> **Problem**
Write out the data below exactly as given, without any of its pictures.

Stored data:

= Beginning of Section =

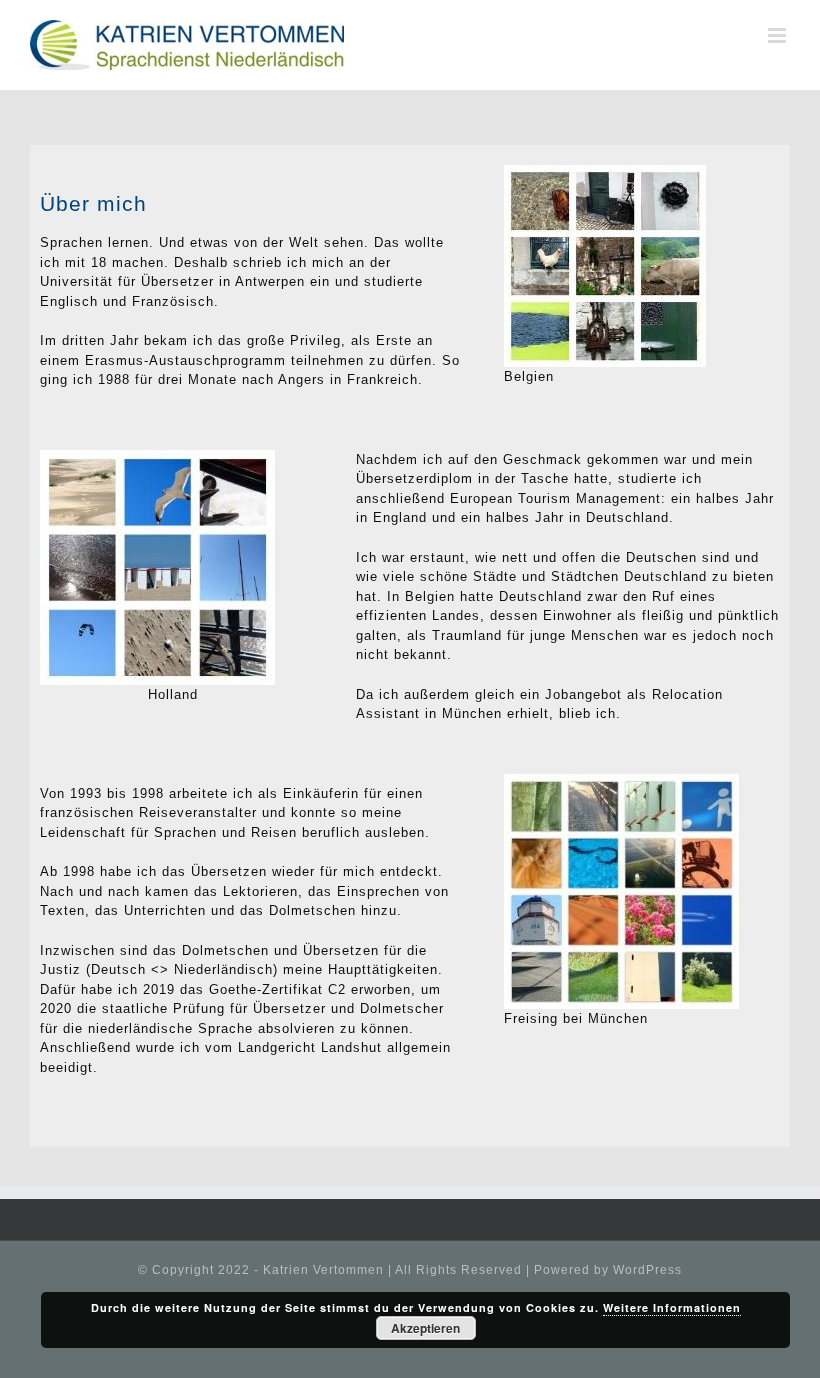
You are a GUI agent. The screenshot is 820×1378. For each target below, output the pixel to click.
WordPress (647, 1270)
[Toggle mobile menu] (779, 35)
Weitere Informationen (672, 1307)
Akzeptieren (425, 1328)
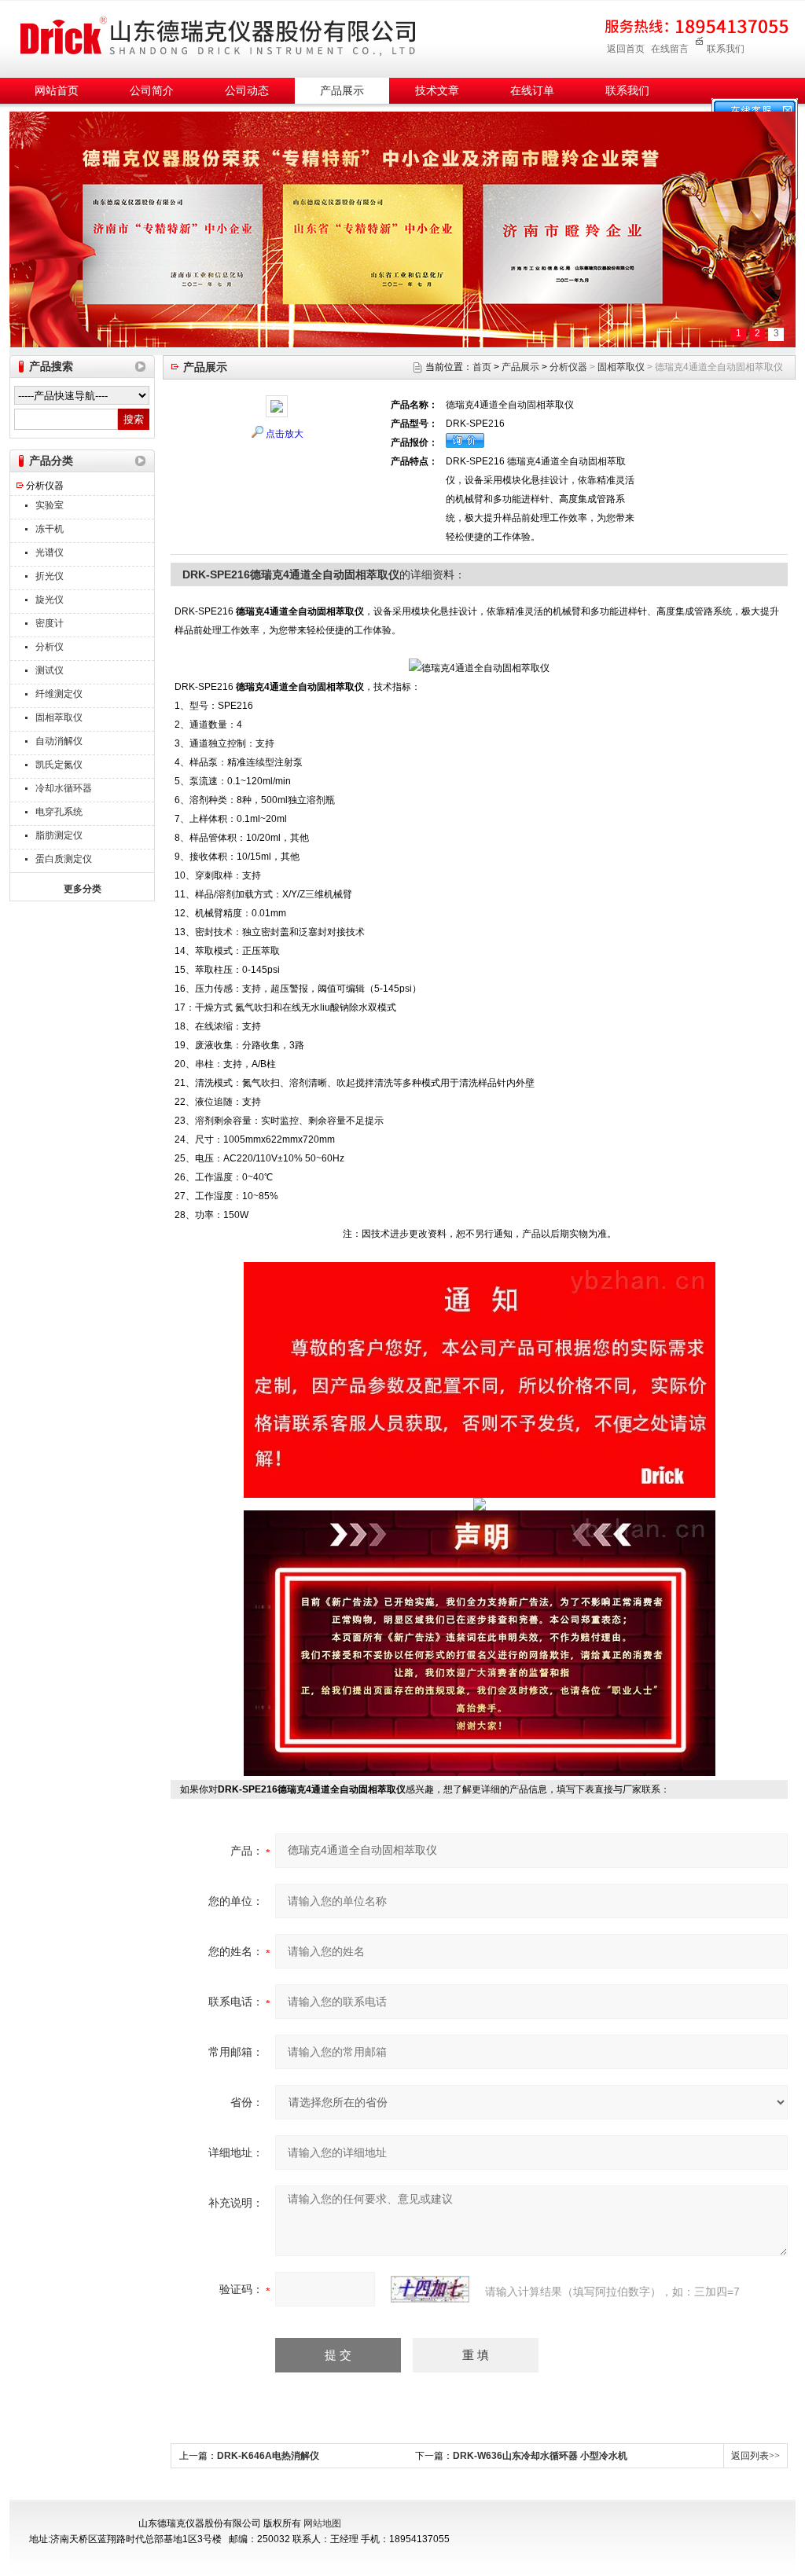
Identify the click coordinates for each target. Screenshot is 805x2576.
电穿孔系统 (59, 811)
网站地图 (322, 2523)
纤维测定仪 (59, 693)
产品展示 (342, 91)
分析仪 (49, 646)
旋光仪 (49, 599)
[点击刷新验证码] (430, 2289)
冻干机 (49, 528)
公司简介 (152, 91)
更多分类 (82, 888)
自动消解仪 (59, 741)
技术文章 (437, 91)
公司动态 (247, 91)
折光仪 (49, 576)
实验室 (49, 505)
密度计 (49, 623)
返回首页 (626, 48)
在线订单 (532, 91)
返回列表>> (755, 2455)
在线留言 (670, 48)
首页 (481, 366)
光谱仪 (49, 552)
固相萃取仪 (59, 717)
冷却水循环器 (63, 788)
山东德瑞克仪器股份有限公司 (217, 36)
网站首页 (57, 91)
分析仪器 (45, 485)
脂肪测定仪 (59, 835)
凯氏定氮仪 (59, 764)
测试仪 (49, 670)
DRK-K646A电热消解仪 (268, 2455)
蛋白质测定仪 (63, 858)
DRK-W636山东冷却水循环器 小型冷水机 (540, 2455)
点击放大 (284, 433)
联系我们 (725, 48)
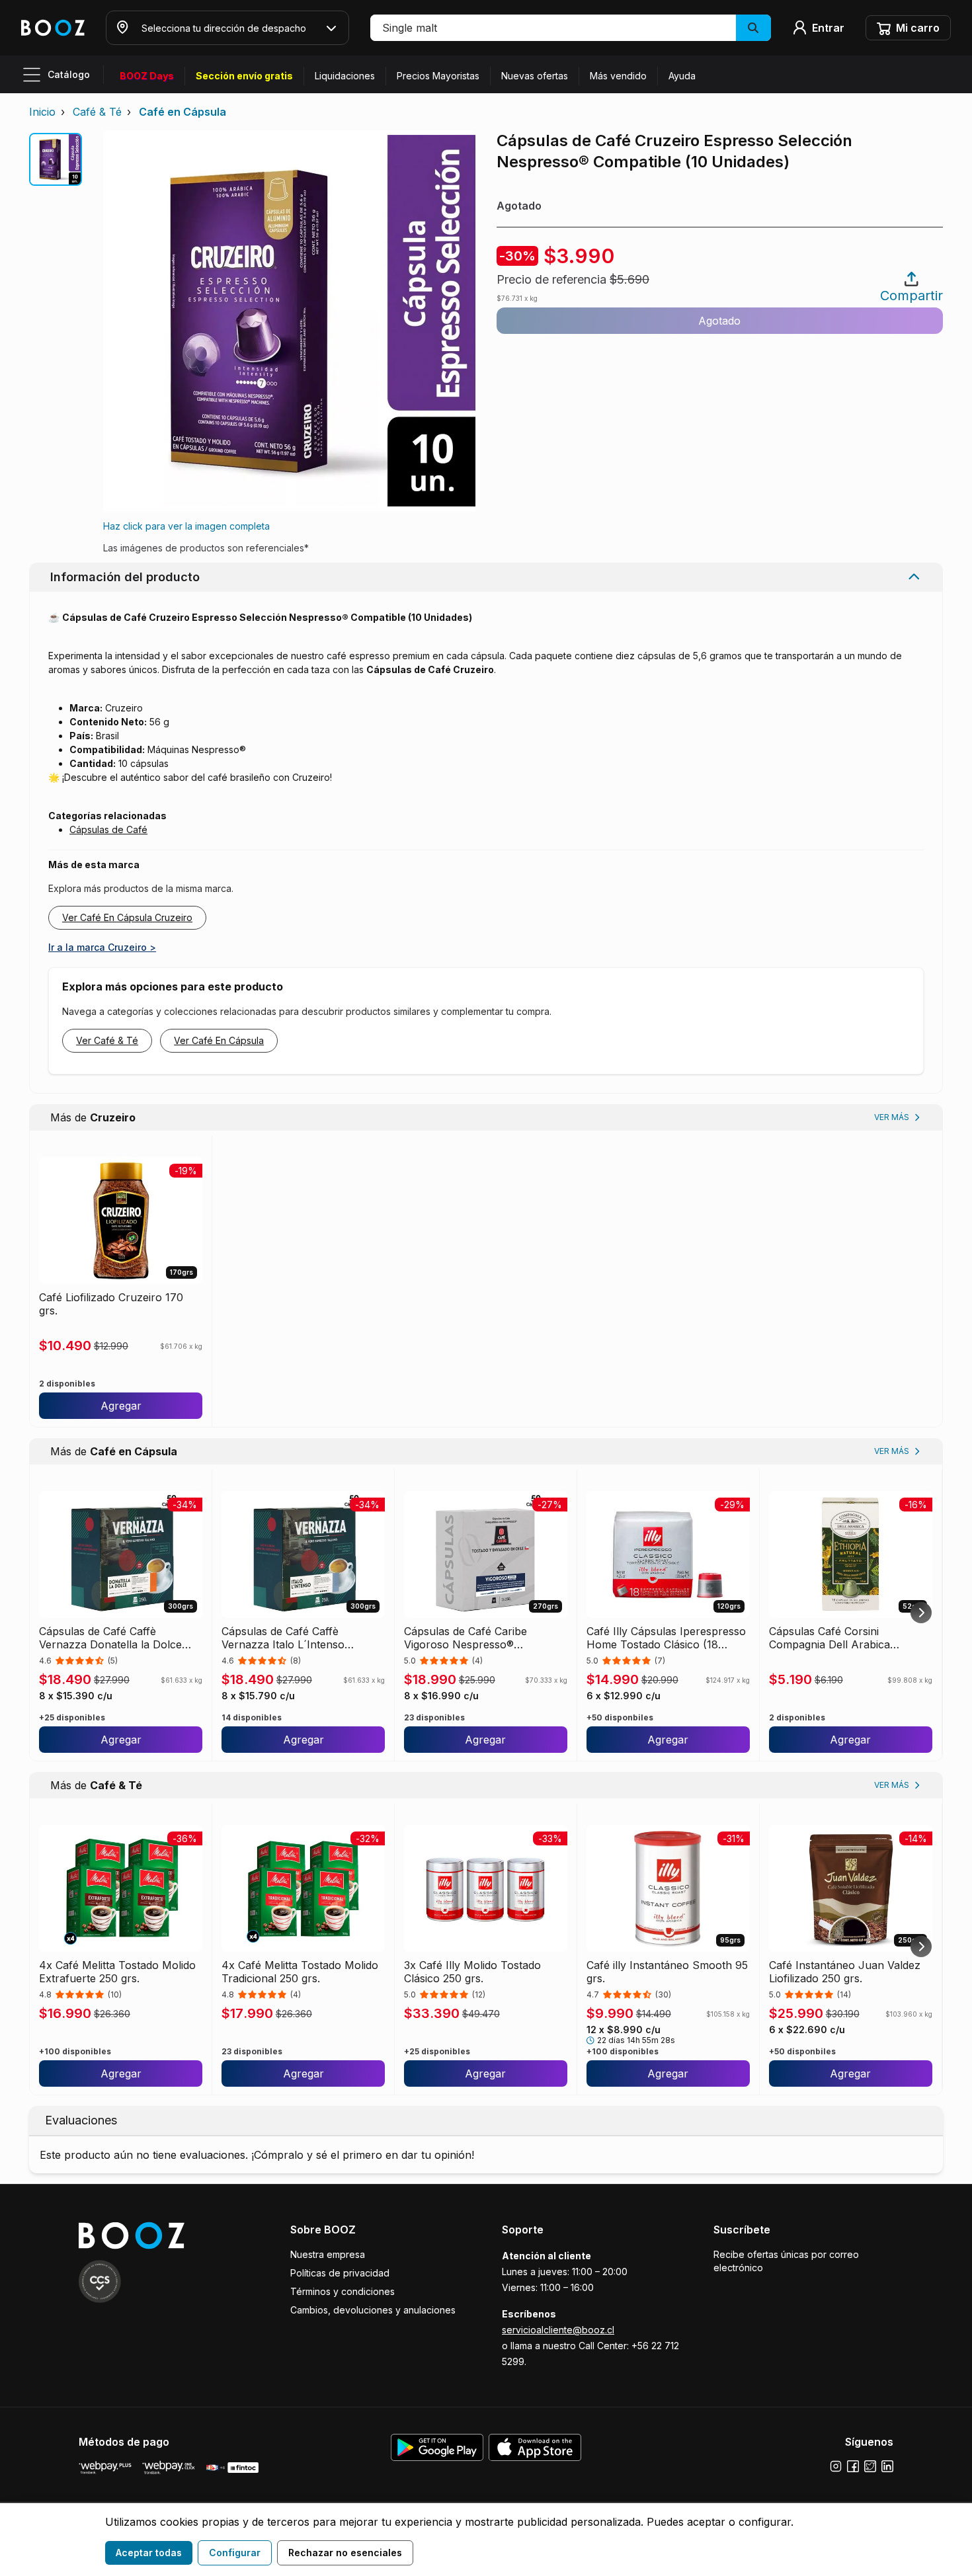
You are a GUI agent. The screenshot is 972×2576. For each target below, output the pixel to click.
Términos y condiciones (342, 2291)
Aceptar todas (149, 2552)
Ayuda (682, 75)
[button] (570, 28)
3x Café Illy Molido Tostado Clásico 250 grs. (472, 1971)
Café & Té (97, 111)
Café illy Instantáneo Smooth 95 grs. (667, 1971)
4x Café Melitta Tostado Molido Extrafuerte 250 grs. (117, 1971)
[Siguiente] (921, 1612)
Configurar (235, 2552)
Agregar (121, 1405)
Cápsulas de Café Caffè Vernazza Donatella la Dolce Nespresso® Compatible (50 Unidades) (110, 1638)
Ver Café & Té (107, 1040)
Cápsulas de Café (108, 829)
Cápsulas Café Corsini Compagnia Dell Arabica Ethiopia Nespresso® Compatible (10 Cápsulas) (833, 1638)
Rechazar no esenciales (345, 2552)
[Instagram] (836, 2466)
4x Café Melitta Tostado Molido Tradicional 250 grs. (300, 1971)
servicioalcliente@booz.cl (558, 2329)
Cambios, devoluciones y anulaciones (373, 2309)
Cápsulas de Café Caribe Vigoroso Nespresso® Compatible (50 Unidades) (469, 1638)
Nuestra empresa (327, 2254)
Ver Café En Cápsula (219, 1040)
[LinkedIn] (887, 2466)
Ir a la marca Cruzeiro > (102, 947)
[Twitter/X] (870, 2466)
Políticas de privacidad (339, 2272)
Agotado (719, 320)
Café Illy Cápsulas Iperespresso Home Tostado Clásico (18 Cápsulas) (666, 1638)
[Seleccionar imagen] (55, 159)
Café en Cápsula (182, 111)
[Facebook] (853, 2466)
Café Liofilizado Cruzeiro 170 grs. (111, 1304)
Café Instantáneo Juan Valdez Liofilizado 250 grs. (844, 1971)
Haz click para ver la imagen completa (186, 526)
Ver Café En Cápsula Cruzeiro (127, 917)
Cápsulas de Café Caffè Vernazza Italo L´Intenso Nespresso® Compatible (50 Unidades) (292, 1638)
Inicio (42, 111)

= End of Section =

> **Written response**
You are a GUI agent. The screenshot is 820×1378. For each target below, output the pixel to click.
WordPress (647, 1270)
[Toggle mobile menu] (779, 35)
Weitere Informationen (672, 1307)
Akzeptieren (425, 1328)
Identify the click coordinates for each target. Screenshot is 805x2576.
电穿孔系统 (59, 811)
网站地图 (322, 2523)
纤维测定仪 (59, 693)
产品展示 (342, 91)
分析仪 (49, 646)
旋光仪 (49, 599)
[点击刷新验证码] (430, 2289)
冻干机 (49, 528)
公司简介 (152, 91)
更多分类 (82, 888)
自动消解仪 (59, 741)
技术文章 (437, 91)
公司动态 (247, 91)
折光仪 (49, 576)
实验室 (49, 505)
密度计 (49, 623)
返回首页 (626, 48)
在线订单 (532, 91)
返回列表>> (755, 2455)
在线留言 (670, 48)
首页 (481, 366)
光谱仪 (49, 552)
固相萃取仪 (59, 717)
冷却水循环器 (63, 788)
山东德瑞克仪器股份有限公司 (217, 36)
网站首页 (57, 91)
分析仪器 (45, 485)
脂肪测定仪 (59, 835)
凯氏定氮仪 (59, 764)
测试仪 (49, 670)
DRK-K646A电热消解仪 (268, 2455)
蛋白质测定仪 (63, 858)
DRK-W636山东冷却水循环器 小型冷水机 (540, 2455)
点击放大 (284, 433)
联系我们 (725, 48)
You are a GUI agent. The screenshot is 972×2576. For each target below, output the pixel to click.
Términos y condiciones (342, 2291)
Aceptar todas (149, 2552)
Ayuda (682, 75)
[button] (570, 28)
3x Café Illy Molido Tostado Clásico 250 grs. (472, 1971)
Café & Té (97, 111)
Café illy Instantáneo Smooth 95 grs. (667, 1971)
4x Café Melitta Tostado Molido Extrafuerte 250 grs. (117, 1971)
[Siguiente] (921, 1612)
Configurar (235, 2552)
Agregar (121, 1405)
Cápsulas de Café Caffè Vernazza Donatella la Dolce Nespresso® Compatible (50 Unidades) (110, 1638)
Ver Café & Té (107, 1040)
Cápsulas de Café (108, 829)
Cápsulas Café Corsini Compagnia Dell Arabica Ethiopia Nespresso® Compatible (10 Cápsulas) (833, 1638)
Rechazar no esenciales (345, 2552)
[Instagram] (836, 2466)
4x Café Melitta Tostado Molido Tradicional 250 grs. (300, 1971)
servicioalcliente@booz.cl (558, 2329)
Cambios, devoluciones y anulaciones (373, 2309)
Cápsulas de Café Caribe Vigoroso Nespresso® Compatible (50 Unidades) (469, 1638)
Nuestra empresa (327, 2254)
Ver Café En Cápsula (219, 1040)
[LinkedIn] (887, 2466)
Ir a la marca Cruzeiro > (102, 947)
[Twitter/X] (870, 2466)
Políticas de privacidad (339, 2272)
Agotado (719, 320)
Café Illy Cápsulas Iperespresso Home Tostado Clásico (18 Cápsulas) (666, 1638)
[Seleccionar imagen] (55, 159)
Café en Cápsula (182, 111)
[Facebook] (853, 2466)
Café Liofilizado Cruzeiro 170 grs. (111, 1304)
Café Instantáneo Juan Valdez Liofilizado 250 grs. (844, 1971)
Haz click para ver la imagen completa (186, 526)
Ver Café En Cápsula Cruzeiro (127, 917)
Cápsulas de Café Caffè Vernazza Italo L´Intenso Nespresso® Compatible (50 Unidades) (292, 1638)
Inicio (42, 111)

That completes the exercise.